Virgil Goode was a Democrat, an independent and a Republican before being nominated as the Constitution Party's nominee for president. Come November, he could be wearing a different label: spoiler.
Goode is mounting a campaign built mainly on strident opposition to illegal immigration and a blend of social and fiscal conservative positions and sees little distinction between President Barack Obama and Mitt Romney.
"The future of the country is at stake. If you go like you are, we are going to slide downhill at a more rapid pace," Goode, a six-term former congressman from southern Virginia, said Sunday in an interview with The Salt Lake Tribune. "We will be in a continual drift towards more government involvement in all aspects of our lives, and you will see a more socialistic approach, if you will, to most problems."

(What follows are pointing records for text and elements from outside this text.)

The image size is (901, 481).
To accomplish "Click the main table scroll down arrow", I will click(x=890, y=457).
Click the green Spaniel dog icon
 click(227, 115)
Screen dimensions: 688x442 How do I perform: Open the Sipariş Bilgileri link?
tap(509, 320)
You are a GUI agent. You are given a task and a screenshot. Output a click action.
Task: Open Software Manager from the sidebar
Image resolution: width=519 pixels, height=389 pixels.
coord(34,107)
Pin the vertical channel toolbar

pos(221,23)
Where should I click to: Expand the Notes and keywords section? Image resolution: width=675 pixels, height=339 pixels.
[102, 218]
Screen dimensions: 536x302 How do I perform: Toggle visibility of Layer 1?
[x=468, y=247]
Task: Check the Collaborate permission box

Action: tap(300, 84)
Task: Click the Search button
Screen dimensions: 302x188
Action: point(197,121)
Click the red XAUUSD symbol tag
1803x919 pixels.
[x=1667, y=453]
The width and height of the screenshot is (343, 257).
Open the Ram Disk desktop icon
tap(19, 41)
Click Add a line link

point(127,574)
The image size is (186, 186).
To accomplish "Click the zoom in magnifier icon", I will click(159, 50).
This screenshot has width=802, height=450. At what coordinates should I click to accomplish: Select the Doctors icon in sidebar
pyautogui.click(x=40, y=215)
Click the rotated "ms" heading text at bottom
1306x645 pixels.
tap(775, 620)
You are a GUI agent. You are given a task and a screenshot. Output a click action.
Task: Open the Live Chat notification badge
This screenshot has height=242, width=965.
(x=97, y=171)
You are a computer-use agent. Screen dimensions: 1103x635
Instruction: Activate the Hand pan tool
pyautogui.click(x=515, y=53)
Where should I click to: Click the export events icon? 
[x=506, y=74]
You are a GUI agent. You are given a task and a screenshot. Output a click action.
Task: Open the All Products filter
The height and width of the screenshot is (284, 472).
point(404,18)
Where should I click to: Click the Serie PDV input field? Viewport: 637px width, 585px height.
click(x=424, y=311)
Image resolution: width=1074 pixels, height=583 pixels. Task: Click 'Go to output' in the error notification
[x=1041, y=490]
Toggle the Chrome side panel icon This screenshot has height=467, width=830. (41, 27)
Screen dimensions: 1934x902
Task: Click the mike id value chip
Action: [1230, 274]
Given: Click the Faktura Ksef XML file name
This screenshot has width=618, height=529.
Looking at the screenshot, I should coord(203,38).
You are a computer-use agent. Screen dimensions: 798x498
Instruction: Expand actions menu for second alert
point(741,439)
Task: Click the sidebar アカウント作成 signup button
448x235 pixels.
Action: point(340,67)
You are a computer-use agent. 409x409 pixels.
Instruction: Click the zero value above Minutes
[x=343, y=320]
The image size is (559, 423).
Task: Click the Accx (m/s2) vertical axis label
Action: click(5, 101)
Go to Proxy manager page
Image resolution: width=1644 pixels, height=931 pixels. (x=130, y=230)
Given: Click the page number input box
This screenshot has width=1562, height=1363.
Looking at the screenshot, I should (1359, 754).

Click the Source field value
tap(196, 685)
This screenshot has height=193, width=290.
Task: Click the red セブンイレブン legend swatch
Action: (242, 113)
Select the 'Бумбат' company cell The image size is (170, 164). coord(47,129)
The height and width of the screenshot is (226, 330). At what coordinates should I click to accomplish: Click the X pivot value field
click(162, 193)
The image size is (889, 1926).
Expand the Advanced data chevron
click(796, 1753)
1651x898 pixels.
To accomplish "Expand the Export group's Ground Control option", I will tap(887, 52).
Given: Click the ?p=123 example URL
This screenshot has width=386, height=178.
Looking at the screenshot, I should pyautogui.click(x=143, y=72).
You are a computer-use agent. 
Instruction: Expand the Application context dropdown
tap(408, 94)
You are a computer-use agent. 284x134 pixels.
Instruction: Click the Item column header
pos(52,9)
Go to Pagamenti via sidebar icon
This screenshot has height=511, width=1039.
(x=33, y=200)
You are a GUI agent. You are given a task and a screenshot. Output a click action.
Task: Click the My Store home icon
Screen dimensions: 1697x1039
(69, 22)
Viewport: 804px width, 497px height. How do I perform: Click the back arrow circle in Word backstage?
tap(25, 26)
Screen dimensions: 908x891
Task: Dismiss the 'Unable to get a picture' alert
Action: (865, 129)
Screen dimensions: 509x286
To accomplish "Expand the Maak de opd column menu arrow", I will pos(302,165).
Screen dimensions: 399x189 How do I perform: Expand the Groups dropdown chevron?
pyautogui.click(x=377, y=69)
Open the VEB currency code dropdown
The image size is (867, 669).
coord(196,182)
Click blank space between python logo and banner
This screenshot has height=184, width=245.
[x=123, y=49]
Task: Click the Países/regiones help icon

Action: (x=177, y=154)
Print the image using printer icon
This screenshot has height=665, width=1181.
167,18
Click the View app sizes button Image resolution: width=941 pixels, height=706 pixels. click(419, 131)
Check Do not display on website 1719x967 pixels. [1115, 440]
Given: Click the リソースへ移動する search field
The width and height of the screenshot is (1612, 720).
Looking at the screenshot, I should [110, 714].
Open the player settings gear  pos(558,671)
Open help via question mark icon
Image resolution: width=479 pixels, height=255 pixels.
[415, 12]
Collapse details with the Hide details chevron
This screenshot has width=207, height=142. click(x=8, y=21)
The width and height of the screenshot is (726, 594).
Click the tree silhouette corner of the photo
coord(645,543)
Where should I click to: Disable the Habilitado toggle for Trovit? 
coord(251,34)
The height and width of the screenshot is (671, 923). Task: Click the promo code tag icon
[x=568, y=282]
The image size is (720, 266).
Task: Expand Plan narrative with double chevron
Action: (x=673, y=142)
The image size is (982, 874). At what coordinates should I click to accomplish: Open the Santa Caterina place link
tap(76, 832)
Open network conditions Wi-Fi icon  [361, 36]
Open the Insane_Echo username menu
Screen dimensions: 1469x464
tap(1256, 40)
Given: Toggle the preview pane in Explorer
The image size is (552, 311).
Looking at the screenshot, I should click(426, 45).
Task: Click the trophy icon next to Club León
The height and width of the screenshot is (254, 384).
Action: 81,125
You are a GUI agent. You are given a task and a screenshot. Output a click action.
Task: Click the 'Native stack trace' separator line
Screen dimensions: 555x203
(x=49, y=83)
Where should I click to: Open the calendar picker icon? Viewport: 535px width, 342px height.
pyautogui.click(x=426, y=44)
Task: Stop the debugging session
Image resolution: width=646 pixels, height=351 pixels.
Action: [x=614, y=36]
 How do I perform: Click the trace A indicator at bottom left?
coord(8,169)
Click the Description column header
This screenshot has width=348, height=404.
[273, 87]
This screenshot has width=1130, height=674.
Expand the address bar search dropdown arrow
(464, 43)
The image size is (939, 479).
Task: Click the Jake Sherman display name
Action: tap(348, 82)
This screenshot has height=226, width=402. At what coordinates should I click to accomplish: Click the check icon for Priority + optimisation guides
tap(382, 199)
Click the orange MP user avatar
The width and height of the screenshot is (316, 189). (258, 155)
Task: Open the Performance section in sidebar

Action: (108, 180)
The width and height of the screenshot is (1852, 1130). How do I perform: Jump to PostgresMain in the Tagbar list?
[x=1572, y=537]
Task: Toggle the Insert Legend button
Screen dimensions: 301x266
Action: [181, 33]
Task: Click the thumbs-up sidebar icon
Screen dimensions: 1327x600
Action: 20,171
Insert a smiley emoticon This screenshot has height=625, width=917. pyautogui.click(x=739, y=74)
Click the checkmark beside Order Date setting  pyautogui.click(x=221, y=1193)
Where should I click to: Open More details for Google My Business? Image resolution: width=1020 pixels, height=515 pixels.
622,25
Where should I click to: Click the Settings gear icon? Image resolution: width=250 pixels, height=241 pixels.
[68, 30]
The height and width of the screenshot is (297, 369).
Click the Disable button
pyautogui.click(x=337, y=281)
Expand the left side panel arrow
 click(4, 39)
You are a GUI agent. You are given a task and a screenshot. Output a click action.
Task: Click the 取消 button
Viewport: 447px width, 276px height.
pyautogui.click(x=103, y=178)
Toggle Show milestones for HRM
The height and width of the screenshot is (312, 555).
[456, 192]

Goode will be in the Romney stronghold of Utah this week, speaking in Bountiful as part of a string of public appearances and fundraisers during a cross-country trek.
But it's actually Goode's home state of Virginia where he could give the Romney campaign migraines.
A recent poll by Public Policy Polling, a Democratic firm, said that if Goode qualifies for the ballot in Virginia, he could draw 9 percent of the vote, nearly all of it coming from Romney supporters.
It could be devastating to the Romney campaign in a battleground state with 13 electoral votes that Romney will likely need in his column if he is to win the White House.
Goode said he plans to win Virginia, not be a spoiler for Romney. But he isn't concerned about denying Romney the state because, as Goode sees it, Romney could actually be worse on immigration than Obama.
Goode said he's convinced Romney would be soft on illegal immigration and could persuade Republicans to agree to pro-amnesty policies, where the GOP would fight Obama.
"Governor Romney, he likes to be politically correct and take the politically convenient position," Goode said. "Someone tough on this issue is going to have to slug it out and get their nose bloodied. I don't think he has the stomach for doing that."
Larry Sabato, a political science professor at the University of Virginia who has known Goode for four decades, said Goode poses a real problem for Romney's campaign.
"If Virgil gets on the ballot, yes, he could be a mortal threat to Romney, assuming the contest is close in Virginia," said Sabato, although he doesn't think Goode will get anywhere near 9 percent of the vote.
"We all had a good laugh about that," said Sabato, who suspects Goode would be lucky to get 2 percent.
"Whatever Goode gets, most of his votes will be out of Romney's column. Most of the rest will come from people who wouldn't have voted otherwise. And yes, a few will come from Obama," Sabato said. "Republicans are worried about it."
Goode, 65, was originally elected to the Virginia Assembly and then to Congress as a Democrat. At the time, he said, they were the more conservative party in the state, but after years of bucking his party on gay and lesbian issues, gun issues, immigration and others, he eventually left the party, running as an independent in 2000.
Running as a Republican, he narrowly lost his re-election bid in 2008. Earlier this year, he accepted the presidential nomination of the Constitution Party because, Goode said, it was the only party that supported Arizona's tough immigration enforcement law, and it's an issue he said must be addressed.
"It will be a short time before those who are coming into the country illegally will run the country," Goode said.
Goode said the U.S. should stop the flow of immigrants legal or illegal into the country almost entirely until U.S. unemployment falls below 5 percent.
"When you don't have enough jobs to go around, why do you bring in more people?" he asks.
He would support cutting off any social services to people who couldn't prove their citizenship, refuse "birthright citizenship" to the U.S.-born children of people in the country illegally and deny schooling to anyone who couldn't prove his or her legal status. He also wants English designated as the official U.S. language.
He steadfastly opposes abortion and criticizes Romney for not doing more to stand up to same-sex marriage when he was governor of Massachusetts and not taking the lead in supporting the fast-food restaurant Chick-fil-A last week when conservatives rallied to support the chain's owner, who came under fire for his outspoken opposition to same-sex marriage.
Goode is also seeking to reform the political system, refusing to accept any campaign contribution over $200 and promising to fight for term limits of no more than 12 years if he is elected.
He acknowledges a win in November will be difficult, since he estimates that he will only appear on the ballot in somewhere between 35 and 40 states. But if he can run strong in the states where he does make the ballot, he said he conceivably could pull out an electoral-college victory.
Virgil Goode event
P Former U.S. Rep. Virgil Goode, the Constitution Party's candidate for president, will hold a town hall meeting at the Bountiful City Chamber Office, 790 S. 100 East, in Bountiful at 7:30 p.m. Wednesday. The event is free and open to the public.